As has been the practice in all but two states, Colorado’s electoral votes have gone to the presidential candidate and the vice presidential candidate who win the most votes in the state. Senate Bill 19-042, commonly known as the National Popular Vote Interstate Compact, changes that process such that those electoral votes will go to the presidential and vice-presidential candidates who win the popular vote at the national level.
SB 19-042 does not go into effect until a sufficient number of states have passed similar bills such that the minimum 270 electoral votes can be achieved.

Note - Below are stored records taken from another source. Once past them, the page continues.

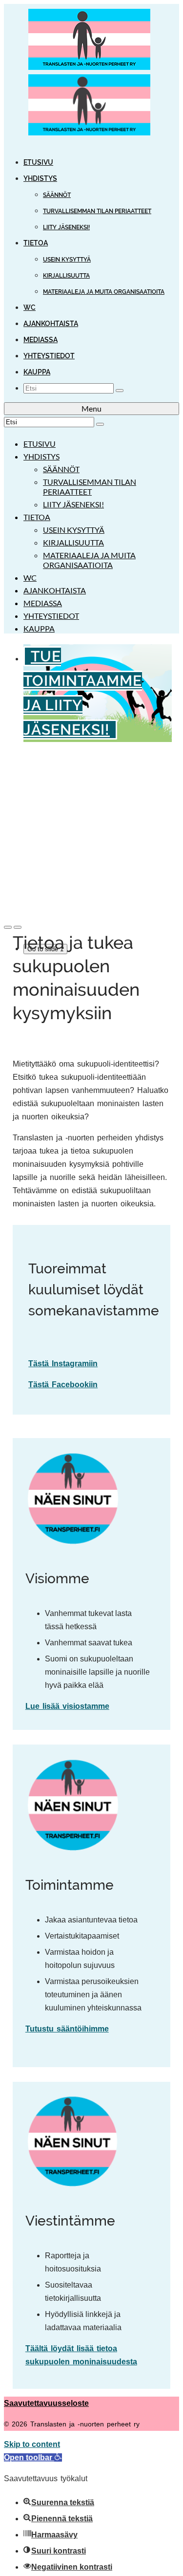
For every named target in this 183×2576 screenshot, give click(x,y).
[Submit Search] (119, 390)
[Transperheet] (91, 74)
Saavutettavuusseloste (46, 2403)
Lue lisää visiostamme (67, 1706)
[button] (33, 2457)
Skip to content (32, 2444)
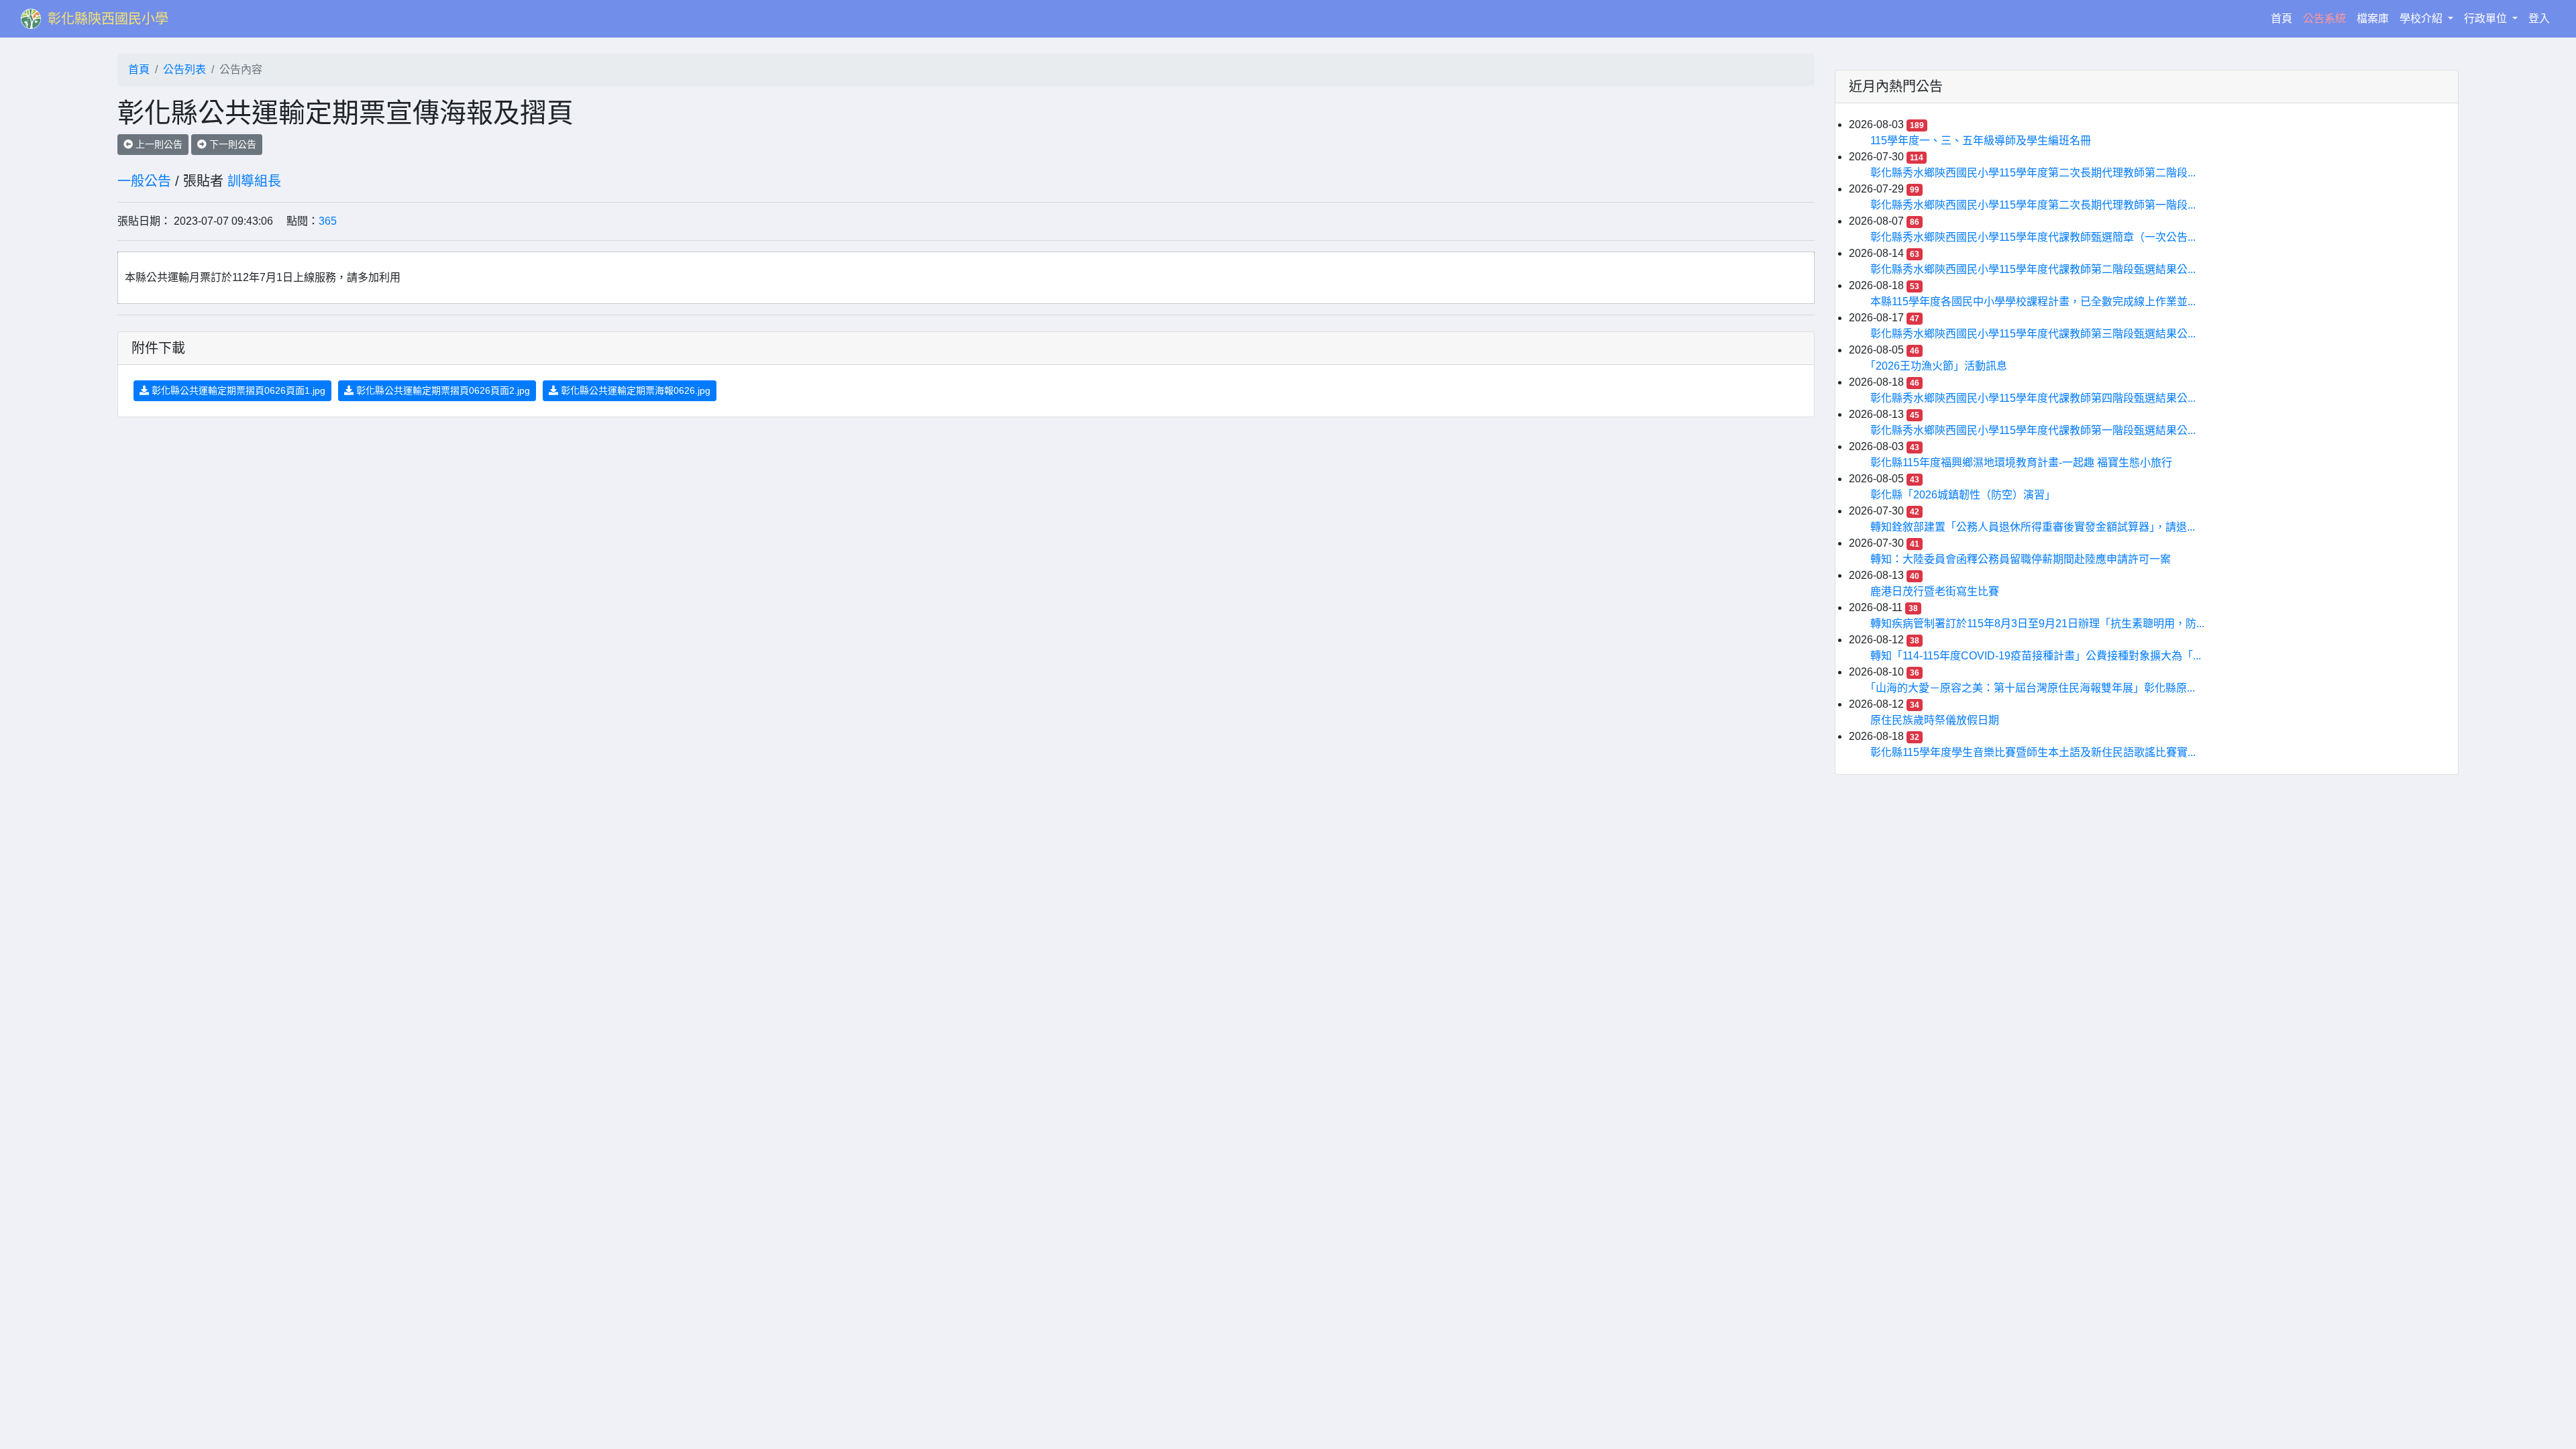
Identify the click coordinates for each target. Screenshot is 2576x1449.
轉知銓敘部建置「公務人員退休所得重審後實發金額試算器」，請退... (2032, 527)
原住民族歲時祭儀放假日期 (1934, 720)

With its passage, Colorado now joins 11 other states and the District of Columbia that have passed the measure, which, together, represent a total of 181 electoral votes.

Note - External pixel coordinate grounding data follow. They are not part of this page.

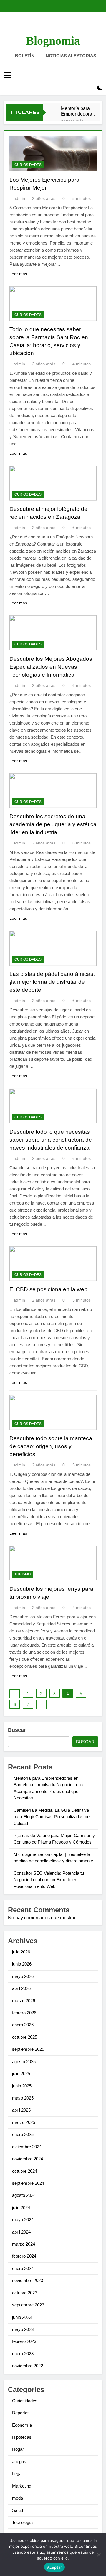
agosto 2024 (24, 2195)
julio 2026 (21, 1951)
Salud (17, 2510)
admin (19, 198)
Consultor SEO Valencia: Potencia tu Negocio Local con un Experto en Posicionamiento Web (49, 1880)
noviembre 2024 (27, 2158)
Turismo (22, 1574)
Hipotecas (22, 2437)
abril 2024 (21, 2231)
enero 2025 (23, 2134)
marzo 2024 (23, 2244)
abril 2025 (21, 2109)
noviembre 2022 (27, 2365)
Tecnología (22, 2522)
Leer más (18, 273)
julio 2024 (21, 2207)
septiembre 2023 (28, 2304)
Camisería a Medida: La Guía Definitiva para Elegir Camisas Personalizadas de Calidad (52, 1817)
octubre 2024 (24, 2171)
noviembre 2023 (27, 2280)
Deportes (21, 2412)
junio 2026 (22, 1963)
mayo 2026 (23, 1976)
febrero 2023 (24, 2341)
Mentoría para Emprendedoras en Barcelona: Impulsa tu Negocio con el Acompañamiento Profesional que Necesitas (79, 111)
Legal (17, 2473)
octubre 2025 (24, 2037)
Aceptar (54, 2567)
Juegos (19, 2461)
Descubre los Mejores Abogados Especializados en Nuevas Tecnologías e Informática (50, 667)
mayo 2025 (23, 2097)
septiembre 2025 (28, 2049)
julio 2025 (21, 2073)
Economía (22, 2425)
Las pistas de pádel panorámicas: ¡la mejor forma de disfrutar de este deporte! (52, 982)
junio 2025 (22, 2085)
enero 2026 (23, 2024)
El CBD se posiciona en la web (48, 1289)
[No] (99, 2554)
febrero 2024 (24, 2256)
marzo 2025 (23, 2122)
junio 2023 (22, 2317)
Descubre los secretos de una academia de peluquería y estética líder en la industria (53, 824)
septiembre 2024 (28, 2183)
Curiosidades (28, 165)
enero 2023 (23, 2353)
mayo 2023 (23, 2329)
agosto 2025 (24, 2061)
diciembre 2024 (27, 2146)
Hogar (18, 2449)
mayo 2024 (23, 2219)
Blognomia (53, 40)
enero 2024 (23, 2268)
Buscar (17, 1730)
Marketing (21, 2485)
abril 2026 (21, 1988)
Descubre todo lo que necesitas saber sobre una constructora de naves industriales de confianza (50, 1140)
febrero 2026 (24, 2012)
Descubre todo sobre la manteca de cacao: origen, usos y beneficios (50, 1446)
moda (17, 2497)
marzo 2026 (23, 2000)
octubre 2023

Opponents of the National Popular Vote feel that the Electoral College allows states with smaller populations, like Colorado, to have more of an equal say in determining the winner of presidential elections. They believe this was the purpose of the founding fathers’ decision to include the Electoral College in the Constitution.

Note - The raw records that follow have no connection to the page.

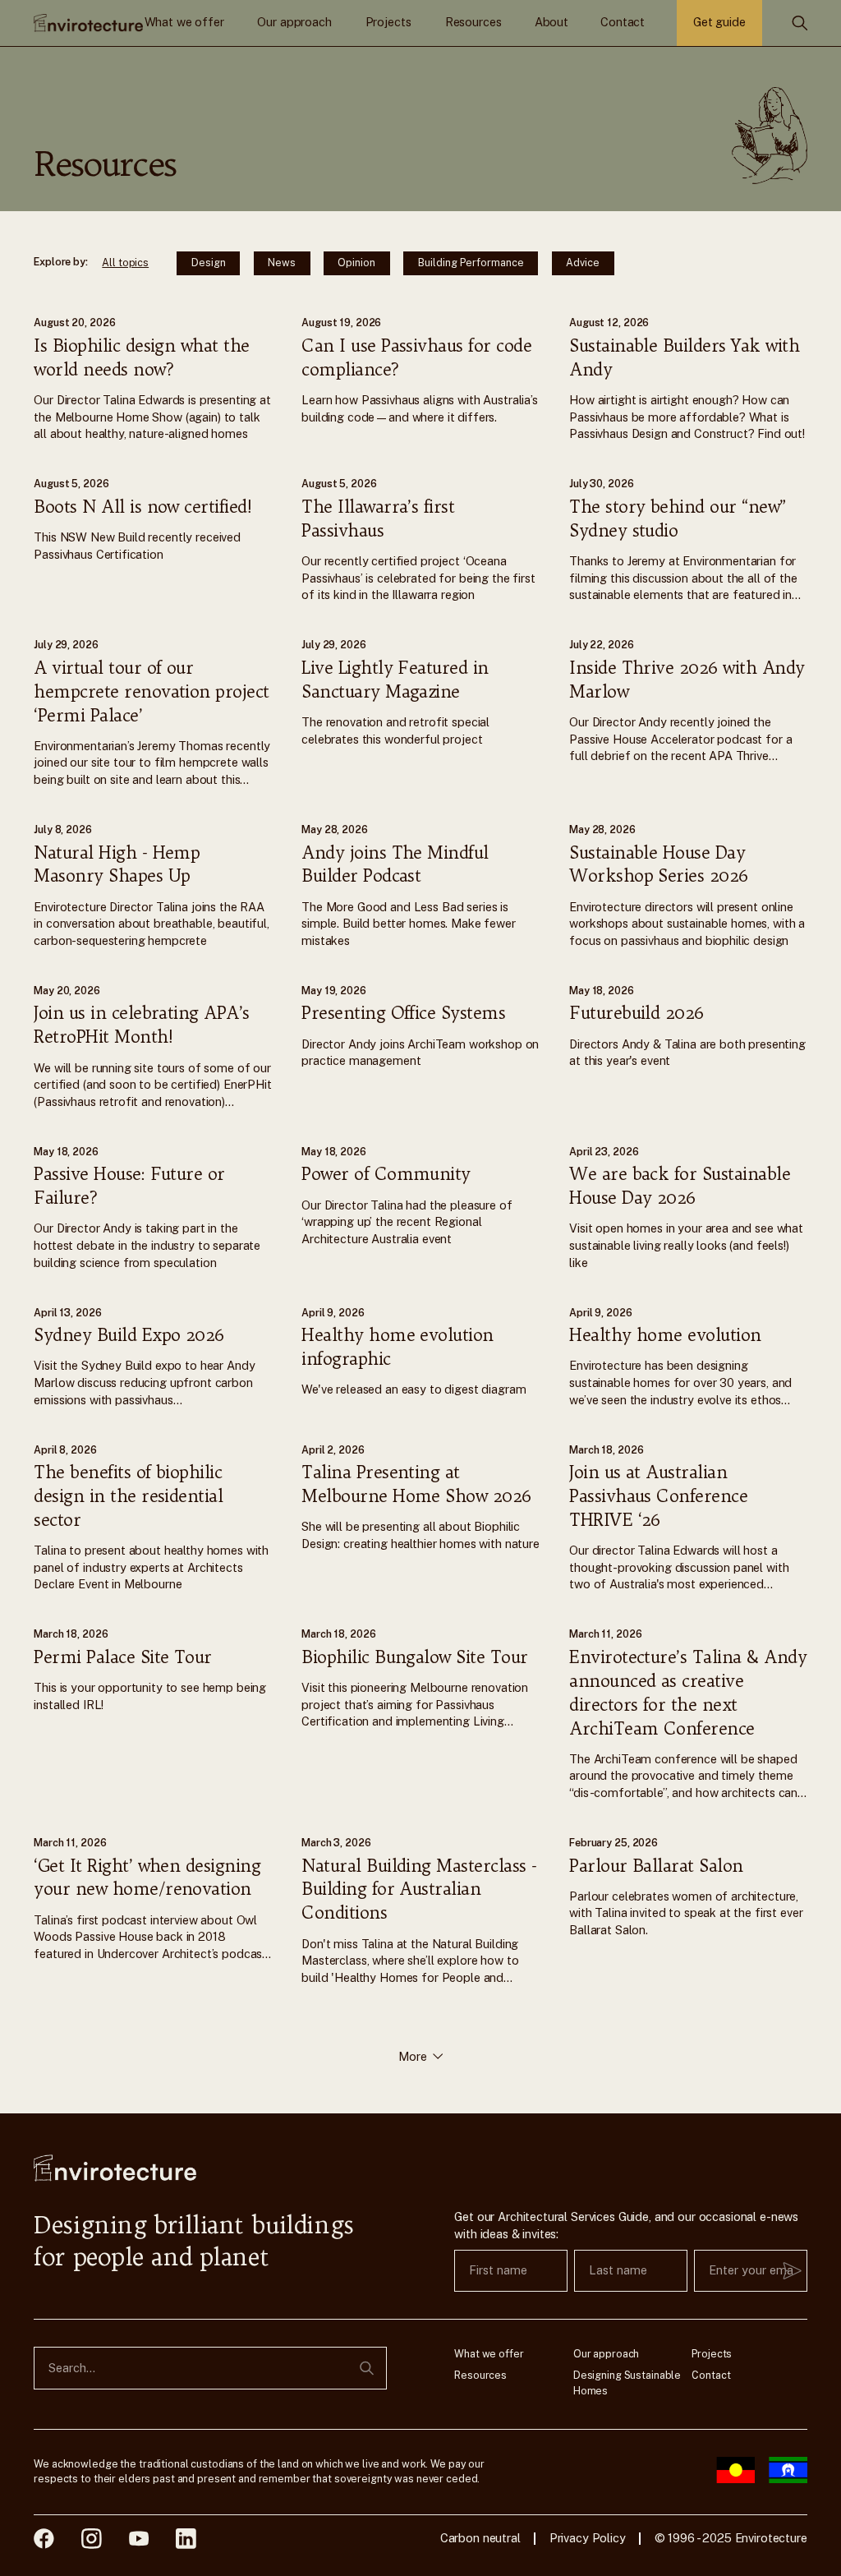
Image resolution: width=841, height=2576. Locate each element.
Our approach (294, 22)
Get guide (719, 22)
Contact (622, 22)
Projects (388, 22)
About (551, 22)
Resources (473, 22)
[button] (184, 23)
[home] (88, 23)
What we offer (184, 22)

Cindy Williams, one of the individuals collecting signatures, made the following statement: “Politicians in Denver voted to give our votes for president to states like California, New York, Florida and Illinois. That’s wrong. We have to stop them from giving our votes away and our voice. And here’s how we stop them from giving away our votes and our voice. Sign the petition to stop Colorado from giving away our electoral votes.”
In contrast, proponents of the bill feel that conditions that created the Electoral Vote no longer exist, and electing by National Popular Vote assures that each vote has equal value, making it more reflective of a democracy.
Similar petitions are being circulated in at least several parts of the state, and a total of 125,000 valid signatures will be required to get the measure on the ballot. This is an increase of 25% over the amount needed from 2015-2018.
The reason for the increase relates to voter turnout in the last election, specifically the number of votes that were cast for Secretary of State. In order to get on the ballot, valid signatures equaling 5% of the votes cast are required. Voter turnout in Colorado in the 2018 was the second highest in the nation, which is a great thing for the state but makes getting enough signatures more of a challenge. Also, individuals and groups collecting signatures often aim to submit twice as many signatures as the number required to allow for those signatures that may not be deemed valid.
Cindy Williams and other individuals opposing the National Popular Vote will be gathering signatures at the Hometown Gas and Grill on Monday, April 8th from 10am to 2pm.